Fig 5. Synaptic weights after learning.

A: Example of the synapse strengths from each reservoir output neuron to each motor neuron after learning. The left plot shows the synapses for the first simulation of the 200 motor neuron m = 2 model reinforced for high-salience vocalizations. The right plot shows the synapses for the corresponding yoked control simulation. Yellow indicates greater connection strengths; blue indicates weaker synapses. The stronger synapses on the left half of the left plot as compared to the right half of that same plot reflect the greater connection of reservoir neurons to agonist motor neurons promoting mouth closure than to antagonist motor neurons promoting mouth opening. Note that this bias is not present in the connection weights of the yoked control simulation shown on the right.
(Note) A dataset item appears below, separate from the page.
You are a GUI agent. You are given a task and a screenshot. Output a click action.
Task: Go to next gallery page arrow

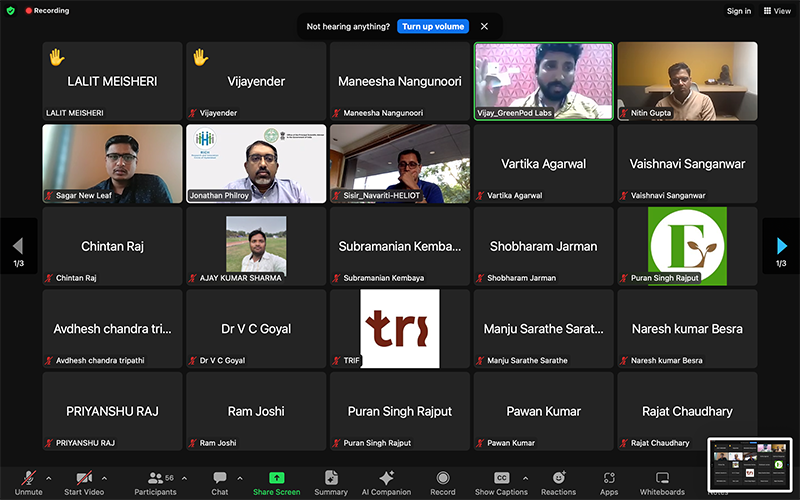pyautogui.click(x=781, y=246)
B: Across all simulations of the 200 motor neuron m = 2 model, the total strength of the connections from the reservoir to the agonist motor neurons divided by the total strength of the connections from the reservoir to the antagonist motor neurons. Bar height indicates the mean across the five simulations and the error bars represent 95% confidence intervals. C: Across all simulations of the 200 motor neuron m = 2 model, the standard deviation of the connection strengths from the reservoir to the motor neurons. Bar height indicates the mean standard deviation across the five simulations.